- [Text excerpt]
*** Begin section ***
A fertility study in rats at doses up to 300 mg/kg revealed no evidence of impaired fertility.
Pregnancy, Teratogenic Effects, Pregnancy Category B
Teratology studies have been performed at doses up to 450 mg/kg in rats (approximately 14 times the MRHD on a mg/m2 basis for the immediate release tablets and for smoking cessation and 7 to 11 times the MRHD for the sustained release tablets for depression), and at doses up to 150 mg/kg in rabbits (approximately 7 times the MRHD for the sustained release tablets for depression treatment, 10 times the MRHD for the sustained release tablets for smoking cessation, and 45 times the MRHD for the immediate release tablets for depression on a mg/m2 basis), and have revealed no evidence of harm to the fetus due to bupropion. There are adequate and well-controlled studies in pregnant women. Because animal reproduction studies are not always predictive of human response, this drug should be used during pregnancy only if clearly needed. Pregnant smokers should be encouraged to attempt cessation using educational and behavioral interventions before pharmacological approaches are used.
To monitor fetal outcomes of pregnant women exposed to bupropion HCl, Glaxo Wellcome Inc. maintains a Bupropion Pregnancy Registry. Health care providers are encouraged to register patients by calling (800) 336-2176.
Labor and Delivery
The effect of bupropion sustained release tablets on labor and delivery in humans is unknown.
Nursing Mothers
Like many other drugs, bupropion and its metabolites are secreted in human milk. Because of the potential for serious adverse reactions in nursing infants from bupropion, a decision should be made whether to discontinue nursing or to discontinue the drug, taking into account the importance of the drug to the mother.
*** End section ***
[Items stored from a collection]
*** Begin section ***
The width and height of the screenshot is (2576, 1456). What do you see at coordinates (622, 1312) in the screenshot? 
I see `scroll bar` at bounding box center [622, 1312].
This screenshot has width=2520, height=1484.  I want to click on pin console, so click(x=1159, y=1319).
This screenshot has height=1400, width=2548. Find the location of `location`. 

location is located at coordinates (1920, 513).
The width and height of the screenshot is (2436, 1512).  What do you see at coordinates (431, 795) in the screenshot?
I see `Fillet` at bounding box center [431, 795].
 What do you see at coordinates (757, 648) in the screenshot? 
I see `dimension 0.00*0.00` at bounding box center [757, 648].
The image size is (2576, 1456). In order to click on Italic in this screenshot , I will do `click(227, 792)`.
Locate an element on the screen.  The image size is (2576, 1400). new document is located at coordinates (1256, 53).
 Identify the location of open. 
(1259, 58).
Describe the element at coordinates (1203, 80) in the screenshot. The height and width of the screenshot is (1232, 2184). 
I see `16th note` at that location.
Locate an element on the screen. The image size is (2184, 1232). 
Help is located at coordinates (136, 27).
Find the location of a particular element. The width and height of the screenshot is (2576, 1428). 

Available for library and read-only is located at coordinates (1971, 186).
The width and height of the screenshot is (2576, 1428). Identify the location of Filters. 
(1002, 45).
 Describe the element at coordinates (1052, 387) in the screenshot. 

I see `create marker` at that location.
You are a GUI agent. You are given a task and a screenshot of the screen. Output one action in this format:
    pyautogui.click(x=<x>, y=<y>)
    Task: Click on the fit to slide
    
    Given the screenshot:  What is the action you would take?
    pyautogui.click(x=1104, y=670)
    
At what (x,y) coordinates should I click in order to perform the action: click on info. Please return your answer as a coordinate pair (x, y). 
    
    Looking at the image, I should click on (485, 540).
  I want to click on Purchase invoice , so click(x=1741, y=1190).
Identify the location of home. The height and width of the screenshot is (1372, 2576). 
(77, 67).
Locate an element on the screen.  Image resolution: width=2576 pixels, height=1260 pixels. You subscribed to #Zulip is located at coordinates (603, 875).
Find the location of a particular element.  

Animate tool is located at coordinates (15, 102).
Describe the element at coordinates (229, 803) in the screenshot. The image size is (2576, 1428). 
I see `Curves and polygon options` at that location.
*** End section ***
- [Your objective]
Retype the passage of the bupropion excerpt starting with "Nursing Mothers" and going on through "to the mother.". Rely only on the bupropion excerpt.

- [Solution for this task]
Nursing Mothers
Like many other drugs, bupropion and its metabolites are secreted in human milk. Because of the potential for serious adverse reactions in nursing infants from bupropion, a decision should be made whether to discontinue nursing or to discontinue the drug, taking into account the importance of the drug to the mother.